**Task goal:** Report how many lines in the records that follow have the word "screenshot" in them, giving the number and nothing more.

**Data section:**
————

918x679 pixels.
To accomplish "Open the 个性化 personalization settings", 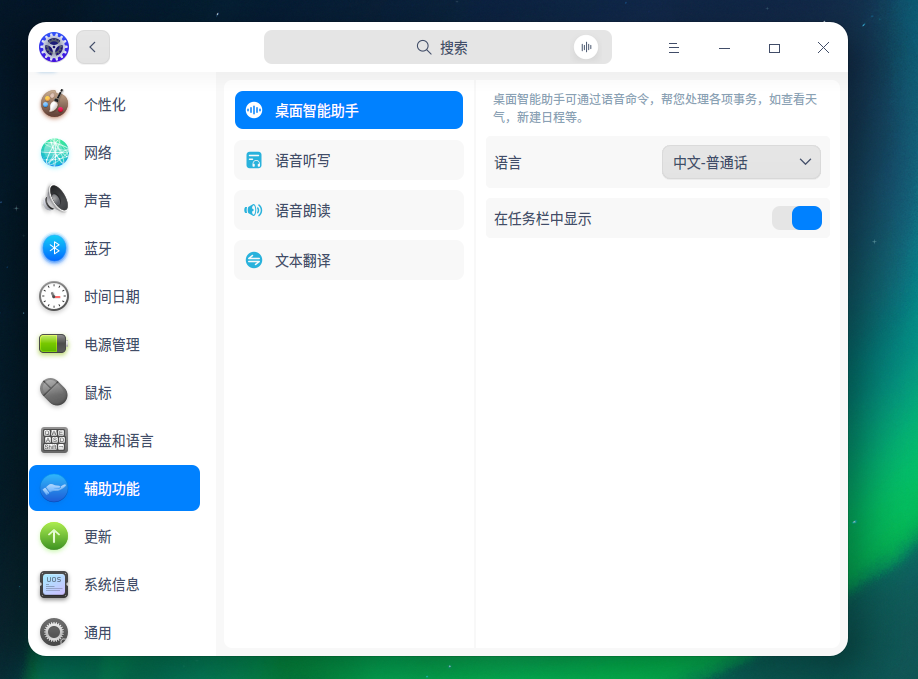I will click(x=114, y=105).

————

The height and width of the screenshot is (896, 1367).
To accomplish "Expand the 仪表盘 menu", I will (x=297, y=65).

————

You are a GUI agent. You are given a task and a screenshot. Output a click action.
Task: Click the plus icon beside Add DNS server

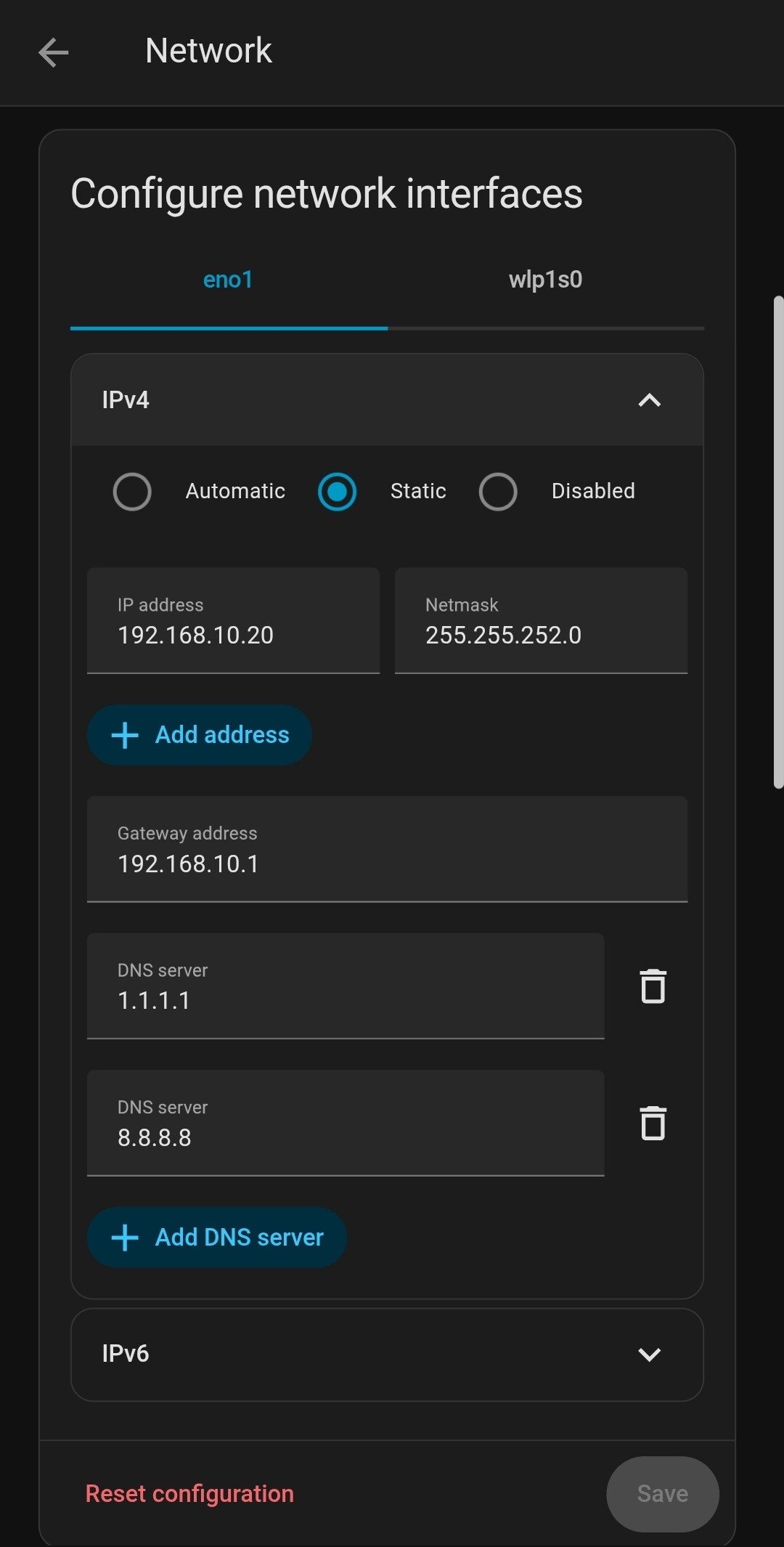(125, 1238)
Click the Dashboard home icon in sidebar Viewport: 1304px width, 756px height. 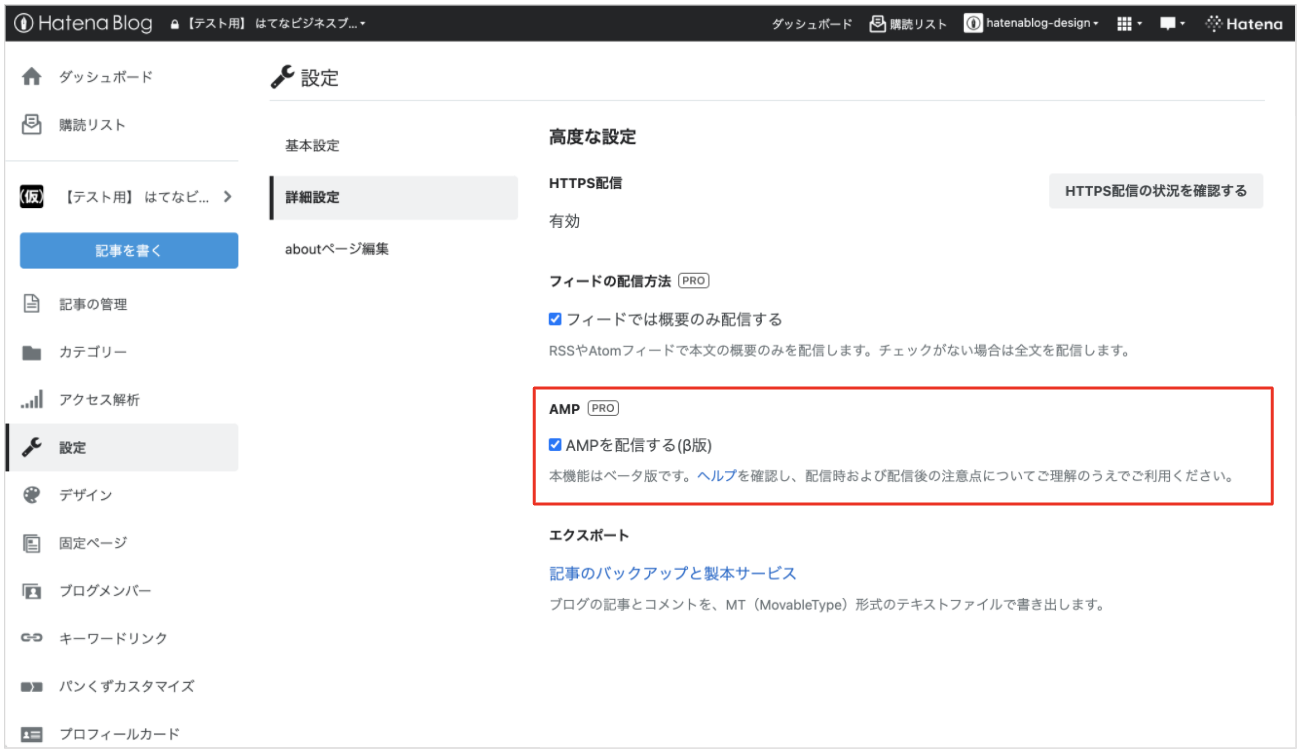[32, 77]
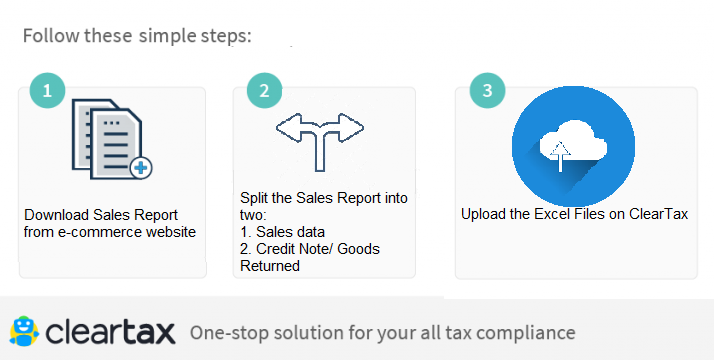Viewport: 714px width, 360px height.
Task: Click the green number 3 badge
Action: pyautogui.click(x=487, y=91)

————

**Exercise solution:** 2